Hash Join MPU Structure

The Hash-Join-v3 and Hash-Build-Probe-v3 are general primitives to accelerate the Hash-Join algorithm utilizing the advantage of high memory bandwidth in an AMD FPGA. Hash-Join-v3 performs Hash-Join in single-call mode which means the small table and the big table should be scanned one after another. Hash-Build-Probe-v3 provides a separative solution for build and probe in Hash-Join. In Hash-Build-Probe, an incremental build is supported, and the workflow can be scheduled as build0 -> build1 -> probe0 -> build2 -> probe2…

Workload is distributed based on the most significant bits (MSBs) of the hash value of join key to the processing unit (PU), so that each PU can work independently. The current design uses a maximum number of PUs, served by four input channels through each of which a pair of key and payload can be passed in each cycle. Overflow processing is provided in this design.

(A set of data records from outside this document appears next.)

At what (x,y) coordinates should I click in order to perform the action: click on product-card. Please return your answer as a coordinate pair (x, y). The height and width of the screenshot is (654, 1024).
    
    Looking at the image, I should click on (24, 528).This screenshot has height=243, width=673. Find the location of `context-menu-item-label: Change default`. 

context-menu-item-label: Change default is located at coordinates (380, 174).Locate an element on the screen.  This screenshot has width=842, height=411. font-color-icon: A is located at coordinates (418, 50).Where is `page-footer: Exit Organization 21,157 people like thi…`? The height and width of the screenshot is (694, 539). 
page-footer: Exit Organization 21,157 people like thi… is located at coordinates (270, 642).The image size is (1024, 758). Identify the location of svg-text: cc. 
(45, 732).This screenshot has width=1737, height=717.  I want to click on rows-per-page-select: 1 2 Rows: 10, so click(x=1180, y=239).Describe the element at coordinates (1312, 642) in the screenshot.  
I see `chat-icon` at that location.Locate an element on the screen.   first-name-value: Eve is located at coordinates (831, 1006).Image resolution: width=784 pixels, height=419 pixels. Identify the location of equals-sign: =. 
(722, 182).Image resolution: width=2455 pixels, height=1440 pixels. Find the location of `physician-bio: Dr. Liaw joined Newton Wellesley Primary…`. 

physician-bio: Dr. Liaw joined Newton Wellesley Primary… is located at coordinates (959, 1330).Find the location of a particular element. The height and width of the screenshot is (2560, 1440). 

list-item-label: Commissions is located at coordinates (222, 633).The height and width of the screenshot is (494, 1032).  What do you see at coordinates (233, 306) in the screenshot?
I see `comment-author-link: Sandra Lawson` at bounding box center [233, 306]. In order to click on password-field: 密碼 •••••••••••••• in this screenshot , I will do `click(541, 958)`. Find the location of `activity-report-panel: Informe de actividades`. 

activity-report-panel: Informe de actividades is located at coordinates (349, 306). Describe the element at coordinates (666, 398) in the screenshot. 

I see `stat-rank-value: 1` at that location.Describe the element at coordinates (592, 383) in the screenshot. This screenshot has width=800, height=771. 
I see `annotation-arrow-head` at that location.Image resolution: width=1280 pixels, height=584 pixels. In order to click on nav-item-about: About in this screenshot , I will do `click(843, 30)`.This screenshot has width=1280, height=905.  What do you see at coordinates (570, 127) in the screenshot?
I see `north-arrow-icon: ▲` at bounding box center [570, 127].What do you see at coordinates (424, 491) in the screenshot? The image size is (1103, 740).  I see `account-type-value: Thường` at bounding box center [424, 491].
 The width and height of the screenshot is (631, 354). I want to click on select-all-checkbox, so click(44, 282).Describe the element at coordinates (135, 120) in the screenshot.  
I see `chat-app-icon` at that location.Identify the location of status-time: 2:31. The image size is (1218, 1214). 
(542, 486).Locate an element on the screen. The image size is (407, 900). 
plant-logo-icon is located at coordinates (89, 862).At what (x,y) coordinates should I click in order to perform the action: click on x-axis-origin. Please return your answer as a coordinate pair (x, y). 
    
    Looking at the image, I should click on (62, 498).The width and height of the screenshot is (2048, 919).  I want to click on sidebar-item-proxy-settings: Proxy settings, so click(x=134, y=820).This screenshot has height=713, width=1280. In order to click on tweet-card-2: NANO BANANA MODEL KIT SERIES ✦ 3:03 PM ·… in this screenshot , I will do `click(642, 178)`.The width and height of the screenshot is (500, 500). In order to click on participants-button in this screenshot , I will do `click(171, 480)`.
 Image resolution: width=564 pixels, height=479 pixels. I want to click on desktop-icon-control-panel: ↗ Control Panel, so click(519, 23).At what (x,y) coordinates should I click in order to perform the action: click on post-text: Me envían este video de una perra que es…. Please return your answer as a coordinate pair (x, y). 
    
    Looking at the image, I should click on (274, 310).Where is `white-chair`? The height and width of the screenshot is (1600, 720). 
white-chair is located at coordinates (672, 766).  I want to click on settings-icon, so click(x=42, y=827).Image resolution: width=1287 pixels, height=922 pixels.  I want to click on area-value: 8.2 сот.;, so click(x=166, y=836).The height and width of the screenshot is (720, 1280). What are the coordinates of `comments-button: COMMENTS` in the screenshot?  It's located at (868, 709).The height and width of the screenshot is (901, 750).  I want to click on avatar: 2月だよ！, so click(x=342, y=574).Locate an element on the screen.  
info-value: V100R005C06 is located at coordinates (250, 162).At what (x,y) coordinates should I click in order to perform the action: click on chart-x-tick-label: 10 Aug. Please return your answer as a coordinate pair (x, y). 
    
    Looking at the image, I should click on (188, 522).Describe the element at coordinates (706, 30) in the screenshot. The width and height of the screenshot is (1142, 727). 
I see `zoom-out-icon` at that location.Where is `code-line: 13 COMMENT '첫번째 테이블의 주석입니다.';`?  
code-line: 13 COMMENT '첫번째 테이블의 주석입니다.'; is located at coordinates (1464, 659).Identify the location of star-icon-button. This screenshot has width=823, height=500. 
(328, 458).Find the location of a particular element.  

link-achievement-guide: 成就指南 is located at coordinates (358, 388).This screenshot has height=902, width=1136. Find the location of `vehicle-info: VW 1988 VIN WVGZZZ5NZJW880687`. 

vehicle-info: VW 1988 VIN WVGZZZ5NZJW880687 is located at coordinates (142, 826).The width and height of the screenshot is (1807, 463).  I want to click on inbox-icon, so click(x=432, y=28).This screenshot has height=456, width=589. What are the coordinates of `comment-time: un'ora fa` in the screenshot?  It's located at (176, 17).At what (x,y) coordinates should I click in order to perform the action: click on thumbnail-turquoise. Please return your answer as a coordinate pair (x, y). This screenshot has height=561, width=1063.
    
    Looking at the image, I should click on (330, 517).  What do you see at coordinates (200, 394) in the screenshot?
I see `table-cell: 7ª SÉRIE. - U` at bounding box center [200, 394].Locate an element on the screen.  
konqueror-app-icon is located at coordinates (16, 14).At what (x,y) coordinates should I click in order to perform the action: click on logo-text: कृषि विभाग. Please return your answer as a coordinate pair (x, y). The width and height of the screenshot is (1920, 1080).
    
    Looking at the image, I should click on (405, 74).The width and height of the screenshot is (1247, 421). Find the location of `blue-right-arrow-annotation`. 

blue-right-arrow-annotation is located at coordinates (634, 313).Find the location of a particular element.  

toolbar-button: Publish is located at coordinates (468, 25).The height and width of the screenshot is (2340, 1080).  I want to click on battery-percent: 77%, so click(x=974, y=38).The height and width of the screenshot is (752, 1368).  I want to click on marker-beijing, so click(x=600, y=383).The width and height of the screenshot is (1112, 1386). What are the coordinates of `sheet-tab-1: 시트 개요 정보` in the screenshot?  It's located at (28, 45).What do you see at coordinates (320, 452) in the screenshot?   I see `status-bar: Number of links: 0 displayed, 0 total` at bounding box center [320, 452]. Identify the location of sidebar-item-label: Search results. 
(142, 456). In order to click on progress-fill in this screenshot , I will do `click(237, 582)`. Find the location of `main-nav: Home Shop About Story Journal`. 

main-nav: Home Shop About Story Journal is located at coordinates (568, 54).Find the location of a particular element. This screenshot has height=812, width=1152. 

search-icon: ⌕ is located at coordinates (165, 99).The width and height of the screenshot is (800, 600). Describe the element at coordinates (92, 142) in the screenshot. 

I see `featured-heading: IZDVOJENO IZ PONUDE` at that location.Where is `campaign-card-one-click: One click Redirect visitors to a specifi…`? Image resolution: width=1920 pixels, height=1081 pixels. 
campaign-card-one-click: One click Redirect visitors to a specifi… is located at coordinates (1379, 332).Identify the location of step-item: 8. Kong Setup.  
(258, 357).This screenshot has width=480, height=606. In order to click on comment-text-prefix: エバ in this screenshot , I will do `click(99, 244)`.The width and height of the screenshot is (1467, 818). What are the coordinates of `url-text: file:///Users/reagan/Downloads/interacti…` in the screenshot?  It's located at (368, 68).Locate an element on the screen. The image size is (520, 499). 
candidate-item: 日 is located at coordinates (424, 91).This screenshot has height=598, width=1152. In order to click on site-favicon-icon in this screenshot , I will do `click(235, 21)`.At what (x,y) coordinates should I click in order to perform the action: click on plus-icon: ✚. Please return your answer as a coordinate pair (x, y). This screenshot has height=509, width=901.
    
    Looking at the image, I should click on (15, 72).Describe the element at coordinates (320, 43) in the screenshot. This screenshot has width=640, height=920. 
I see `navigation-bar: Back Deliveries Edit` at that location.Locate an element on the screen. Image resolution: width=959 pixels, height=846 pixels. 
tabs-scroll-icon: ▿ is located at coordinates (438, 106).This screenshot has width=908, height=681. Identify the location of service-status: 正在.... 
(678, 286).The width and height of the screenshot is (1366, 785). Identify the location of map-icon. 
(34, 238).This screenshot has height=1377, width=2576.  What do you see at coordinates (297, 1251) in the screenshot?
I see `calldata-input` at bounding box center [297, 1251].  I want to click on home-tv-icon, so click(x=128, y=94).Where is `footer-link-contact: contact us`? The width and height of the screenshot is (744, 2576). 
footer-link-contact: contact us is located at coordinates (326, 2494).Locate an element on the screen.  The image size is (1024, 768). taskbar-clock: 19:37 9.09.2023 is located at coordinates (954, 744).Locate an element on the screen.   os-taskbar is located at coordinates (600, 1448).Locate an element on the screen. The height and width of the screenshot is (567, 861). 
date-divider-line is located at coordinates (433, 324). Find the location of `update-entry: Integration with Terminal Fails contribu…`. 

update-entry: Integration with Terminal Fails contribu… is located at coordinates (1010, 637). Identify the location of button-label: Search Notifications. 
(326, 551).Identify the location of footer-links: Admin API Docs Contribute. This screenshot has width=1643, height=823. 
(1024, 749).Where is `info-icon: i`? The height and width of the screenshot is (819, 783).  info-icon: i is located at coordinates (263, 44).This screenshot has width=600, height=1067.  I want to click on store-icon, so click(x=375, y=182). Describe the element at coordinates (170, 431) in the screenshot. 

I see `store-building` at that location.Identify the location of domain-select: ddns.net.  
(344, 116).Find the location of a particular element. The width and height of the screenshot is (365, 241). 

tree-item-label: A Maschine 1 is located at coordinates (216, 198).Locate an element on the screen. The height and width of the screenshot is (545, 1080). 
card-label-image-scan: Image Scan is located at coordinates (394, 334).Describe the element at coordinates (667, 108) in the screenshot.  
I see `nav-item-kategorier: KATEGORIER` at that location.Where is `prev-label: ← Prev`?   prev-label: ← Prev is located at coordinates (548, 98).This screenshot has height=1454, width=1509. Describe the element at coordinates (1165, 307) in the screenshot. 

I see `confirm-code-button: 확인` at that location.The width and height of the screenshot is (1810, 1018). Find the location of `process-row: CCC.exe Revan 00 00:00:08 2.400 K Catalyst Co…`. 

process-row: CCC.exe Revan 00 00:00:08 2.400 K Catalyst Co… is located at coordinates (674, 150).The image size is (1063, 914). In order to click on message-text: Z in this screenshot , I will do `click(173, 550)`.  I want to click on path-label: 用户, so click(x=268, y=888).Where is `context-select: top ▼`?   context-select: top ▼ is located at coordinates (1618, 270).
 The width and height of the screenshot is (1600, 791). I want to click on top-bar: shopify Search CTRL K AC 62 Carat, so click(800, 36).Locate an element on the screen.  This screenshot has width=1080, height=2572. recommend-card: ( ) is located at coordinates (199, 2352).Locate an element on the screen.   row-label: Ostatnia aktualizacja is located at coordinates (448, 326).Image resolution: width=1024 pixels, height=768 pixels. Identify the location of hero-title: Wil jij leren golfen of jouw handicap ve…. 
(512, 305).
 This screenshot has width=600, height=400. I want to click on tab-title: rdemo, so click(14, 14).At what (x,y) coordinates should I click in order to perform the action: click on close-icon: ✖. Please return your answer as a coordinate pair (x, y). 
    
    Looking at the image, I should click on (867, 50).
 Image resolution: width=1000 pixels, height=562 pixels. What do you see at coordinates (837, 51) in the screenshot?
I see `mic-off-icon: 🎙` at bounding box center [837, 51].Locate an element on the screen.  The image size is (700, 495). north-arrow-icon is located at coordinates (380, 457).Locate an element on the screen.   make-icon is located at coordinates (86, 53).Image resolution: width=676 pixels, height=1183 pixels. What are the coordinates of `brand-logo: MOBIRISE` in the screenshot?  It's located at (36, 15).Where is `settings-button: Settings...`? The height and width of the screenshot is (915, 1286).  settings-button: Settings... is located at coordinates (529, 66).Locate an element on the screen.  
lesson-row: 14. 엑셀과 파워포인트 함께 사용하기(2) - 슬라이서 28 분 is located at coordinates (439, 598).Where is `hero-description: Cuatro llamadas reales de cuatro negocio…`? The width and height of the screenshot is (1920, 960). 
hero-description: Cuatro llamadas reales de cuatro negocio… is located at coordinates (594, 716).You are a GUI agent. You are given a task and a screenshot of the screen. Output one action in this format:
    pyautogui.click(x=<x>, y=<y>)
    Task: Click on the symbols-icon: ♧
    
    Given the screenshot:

The number of PU is set to 8, as each PU requires two dedicated bank to temporarily store rows in the small table (one for base rows and another for overflow rows). Due to the DDR/HBM memory access delay, four channels can serve enough data to these PUs. Each PU performs HASH-JOIN in three phases.

  1. Build: With small table as input, the number of keys falls into each hash values are counted. The value of hash counters are stored in bit vector in URAM. Every hash value has a fixed depth of storage in HBM to store rows of small table. If the counter of hash value is larger than the fixed depth, it means that overflow happens. Another bit vector is used for counting overflow rows. Also, the overflow of small table will be stored in another area in the HBM.
Build
  1. Merge: Accumulating the overflow hash counter to get the offsets of each hash value. Then, the overflow rows will be read in form one HBM and write out to another HBM. The output address of overflow rows is according to the offset of its hash value. By operation of Merge, you can put the overflow rows into its right position and wait for Probe. To provide high throughput in this operation, two dedicated HBM ports are required for each PU, which provides read and write accessibilities at the same time.